- [DATA FOR THIS EXERCISE]

════

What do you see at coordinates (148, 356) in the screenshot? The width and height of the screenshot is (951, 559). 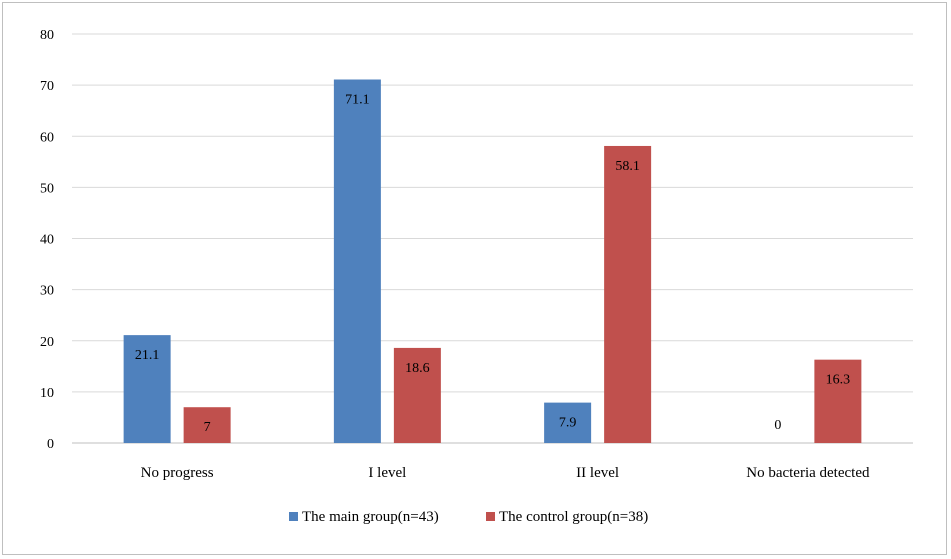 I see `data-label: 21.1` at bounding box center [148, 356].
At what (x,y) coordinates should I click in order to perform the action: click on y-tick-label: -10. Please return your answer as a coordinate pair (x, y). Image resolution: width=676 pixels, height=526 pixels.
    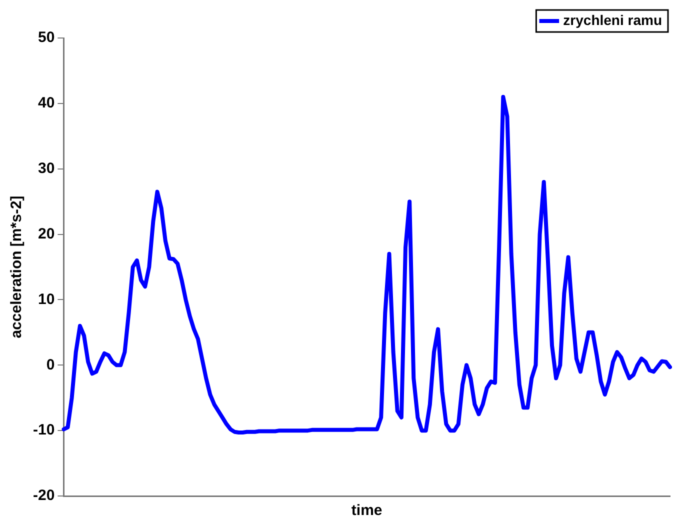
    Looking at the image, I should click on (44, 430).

════

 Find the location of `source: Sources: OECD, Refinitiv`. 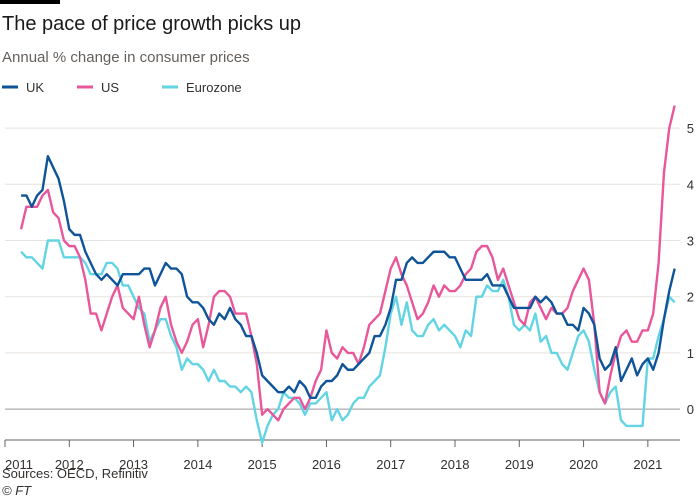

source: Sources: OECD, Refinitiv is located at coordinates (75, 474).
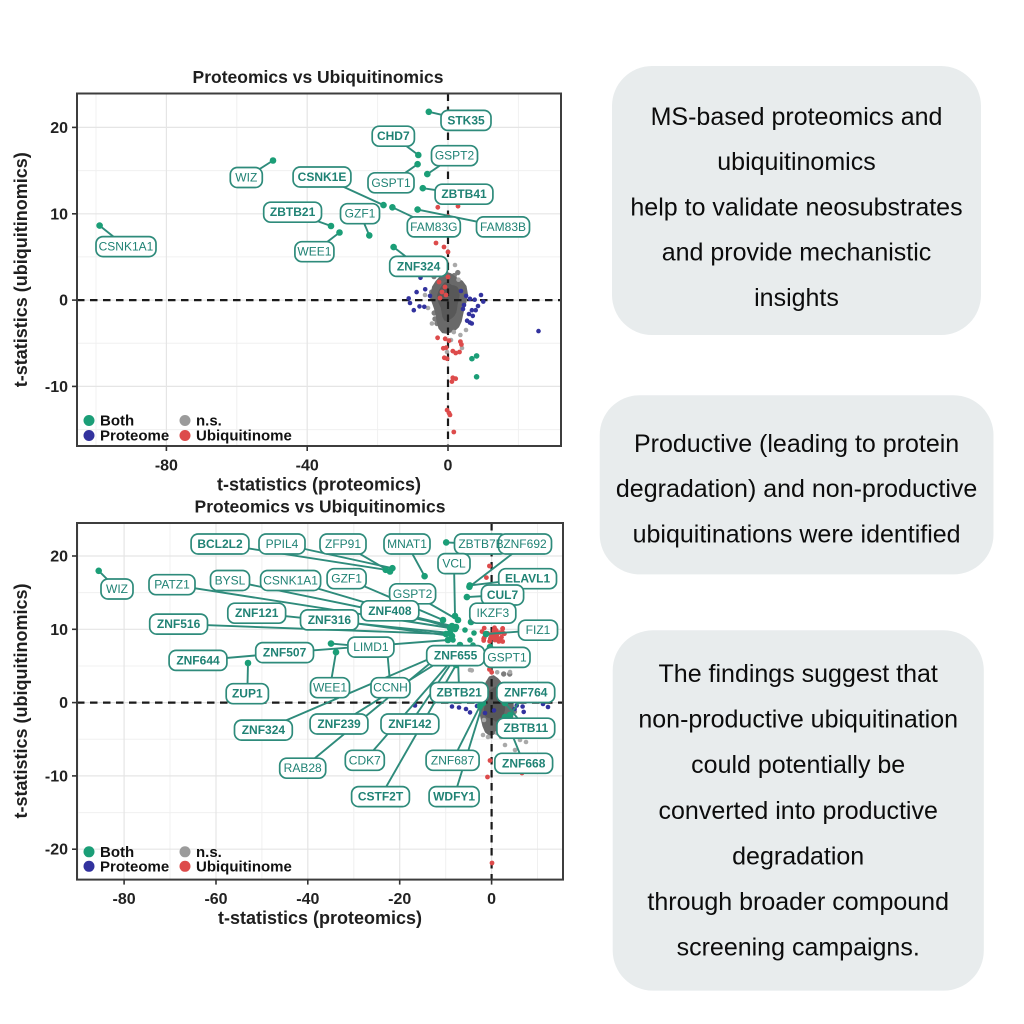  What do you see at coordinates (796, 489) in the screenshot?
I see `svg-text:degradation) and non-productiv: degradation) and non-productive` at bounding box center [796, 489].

════

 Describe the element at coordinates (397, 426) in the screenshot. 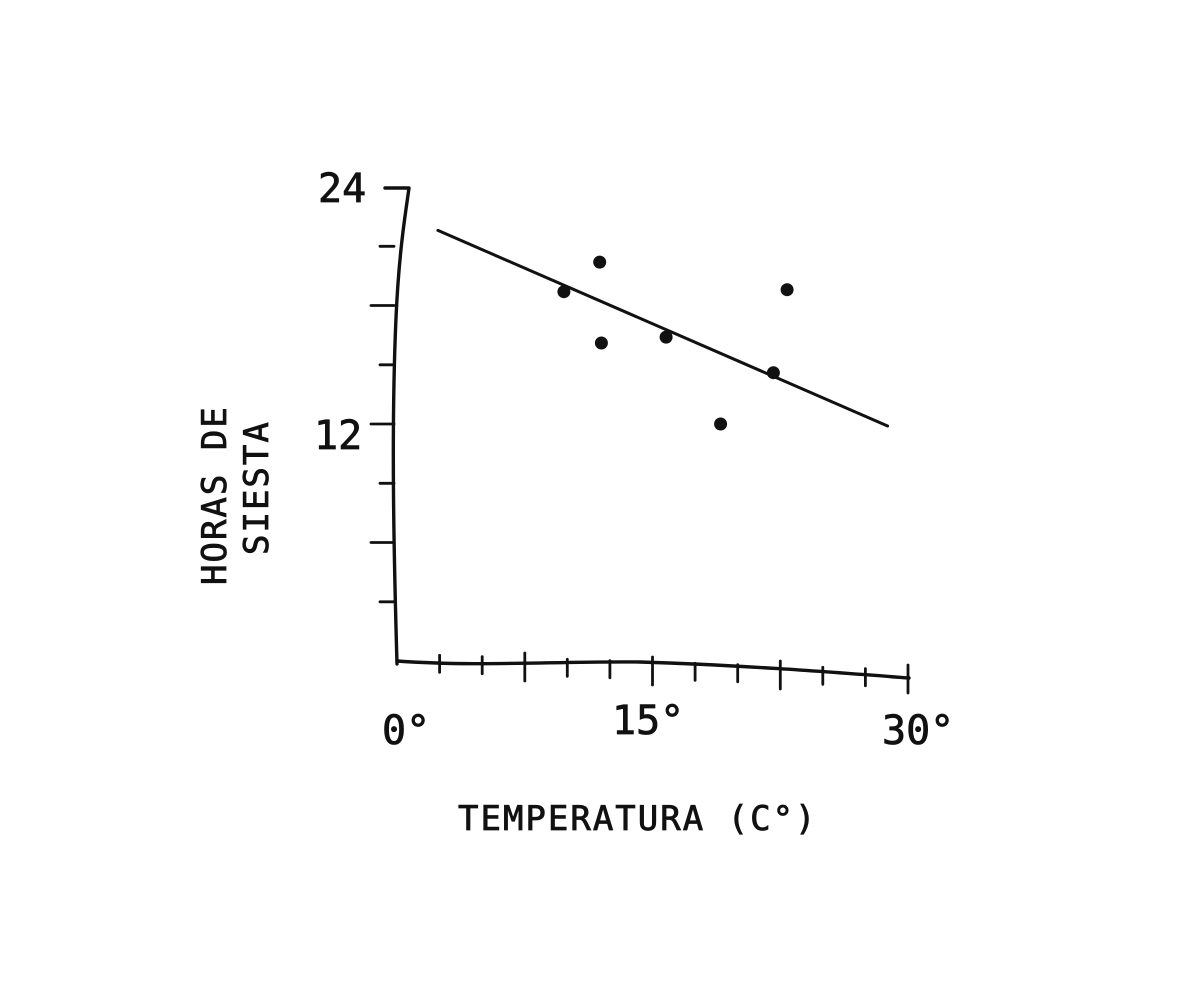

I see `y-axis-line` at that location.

════

- [WHAT IS EXPECTED] Lay out the part that opens with the line containing "Describe the element" and closes with the line containing "at that location." as a Markdown table with the columns No. and Line, skipping blank lines. Leave the pictures out.

- [SOLUTION BELOW]
| No. | Line |
|---|---|
| 1 |  Describe the element at coordinates (397, 426) in the screenshot.  |
| 2 | I see `y-axis-line` at that location. |